June 27, 2025 | The National Interest
Egypt’s Televised Confusion
Egypt’s state-run media has consistently promoted anti-Israeli rhetoric throughout the recent war with Iran—even as the government has tried to stifle the same rhetoric among the people.
June 27, 2025 | The National Interest
Egypt’s Televised Confusion
Egypt’s state-run media has consistently promoted anti-Israeli rhetoric throughout the recent war with Iran—even as the government has tried to stifle the same rhetoric among the people.
Excerpt
Last week, a well-known Egyptian restaurant chain released a promotional image featuring koshary, the country’s national dish, arranged to look like a missile. The hearty street food made from rice, pasta, lentils, chickpeas, and tomato sauce, is not exactly sculptural. But the image, seemingly AI-generated, began circulating on the sixth day of Israel’s Operation Rising Lion—and was widely interpreted as a nod of support for Iran. Tehran’s state-affiliated media celebrated it, even falsely claiming that Israel had threatened the restaurant after it began serving meals styled after Iranian rockets.

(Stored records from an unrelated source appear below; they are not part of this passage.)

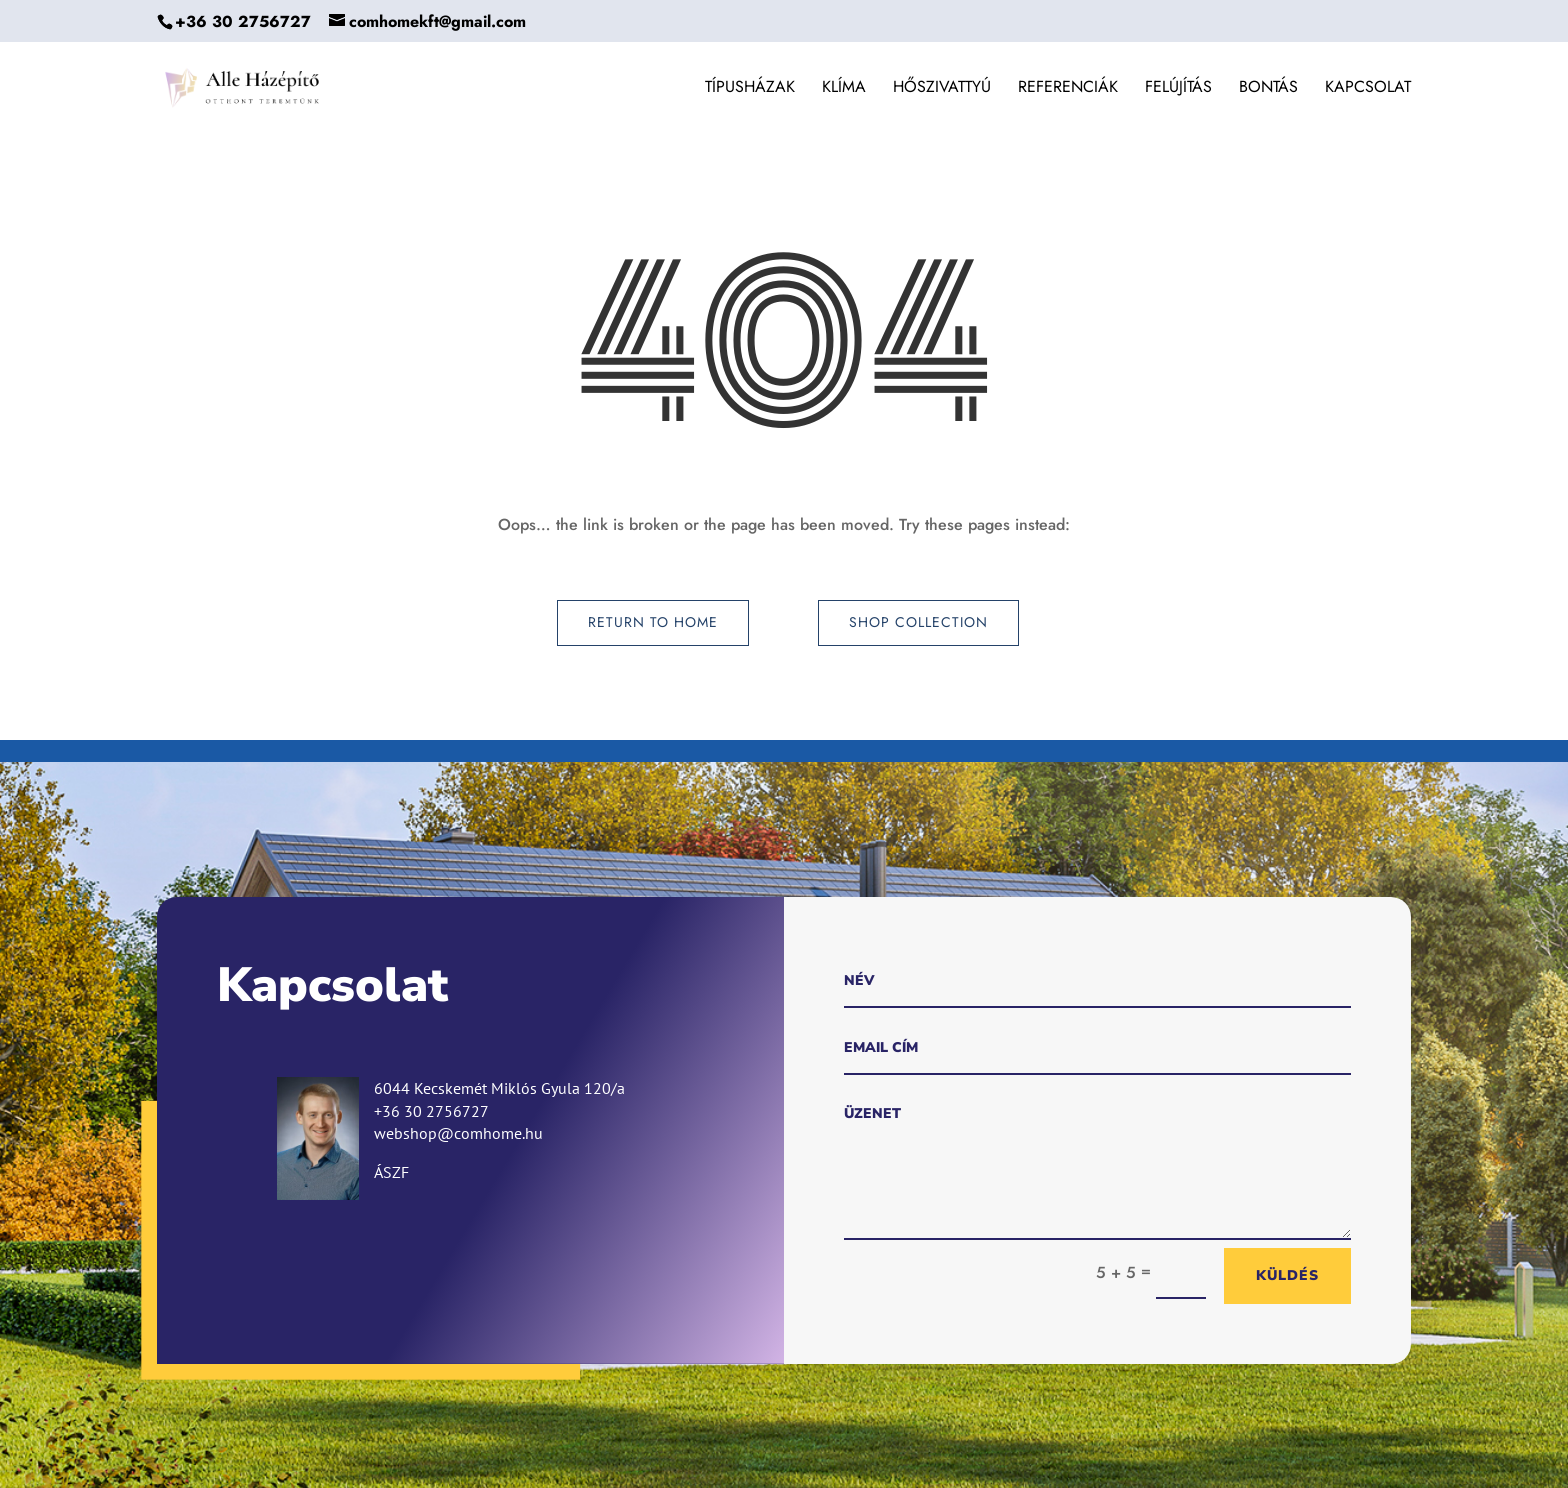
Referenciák (1068, 89)
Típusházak (750, 89)
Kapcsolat (1368, 89)
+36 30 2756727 (243, 21)
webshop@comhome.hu (458, 1133)
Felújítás (1178, 89)
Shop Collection (918, 622)
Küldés (1287, 1275)
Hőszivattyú (942, 89)
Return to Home (653, 622)
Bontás (1268, 89)
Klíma (844, 89)
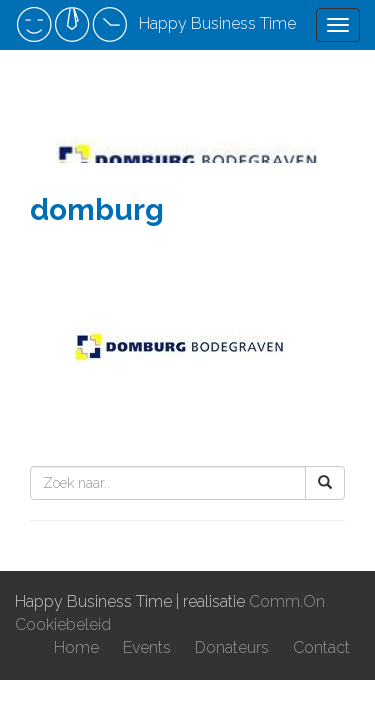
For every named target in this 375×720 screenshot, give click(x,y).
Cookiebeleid (63, 624)
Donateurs (232, 647)
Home (76, 647)
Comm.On (287, 601)
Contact (321, 647)
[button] (325, 483)
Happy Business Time (155, 25)
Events (147, 647)
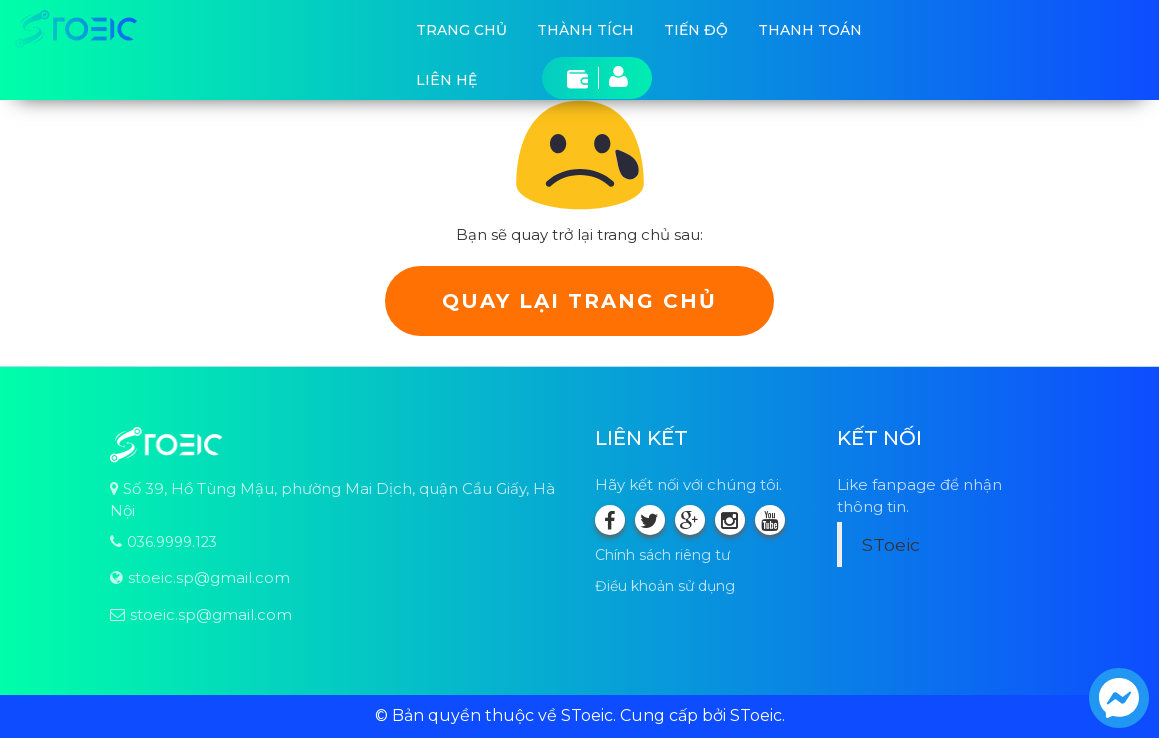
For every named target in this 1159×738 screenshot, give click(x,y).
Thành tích (585, 30)
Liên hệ (446, 80)
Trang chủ (461, 30)
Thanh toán (810, 30)
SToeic (891, 544)
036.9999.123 (172, 542)
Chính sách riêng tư (662, 555)
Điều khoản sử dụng (665, 586)
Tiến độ (696, 30)
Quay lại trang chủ (579, 301)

In Egypt itself, the missile-shaped dish drew little criticism. Instead, it fit comfortably into the dominant narrative being peddled across Egyptian media, painting Iran as the region’s new resistance hero and Israel as weak and unraveling. However, after the image began to draw criticism in Israel, which has been at peace with Egypt for more than four decades, the restaurant quietly took it down and issued a statement claiming the ad had nothing to do with “politics.” The restaurant is a frequent destination for foreign dignitaries and appears well connected to the political establishment—raising the possibility that the removal came at the government’s request.
In today’s Egypt, one can cheer for Tel Aviv’s destruction on national television, but an image of an AI-generated koshary missile might stray too far from the official script. Once a strategic tool, the regime’s narrative has grown so muddled that few seem sure what still counts as acceptable dissent, or acceptable conformity. The incident highlights a growing contradiction at the heart of Egyptian policy—and an increasingly unsustainable dissonance between the government’s geopolitical interests and the populist narratives it tolerates, and even orchestrates, at home.
What appears at first glance to be a silly marketing stunt reflects a small crack in the careful political balancing act built by Egyptian regimes. For decades, Cairo has borrowed the populist language of President Gamal Abdel Nasser, who positioned Egypt as the leader of the Arab resistance to Israel, while maintaining the pragmatic peace-building approach of President Anwar Sadat, who signed Egypt’s historic peace treaty with Israel in 1979. The result is a system that rails against Israel in the public square, even as it preserves strategic coordination behind closed doors.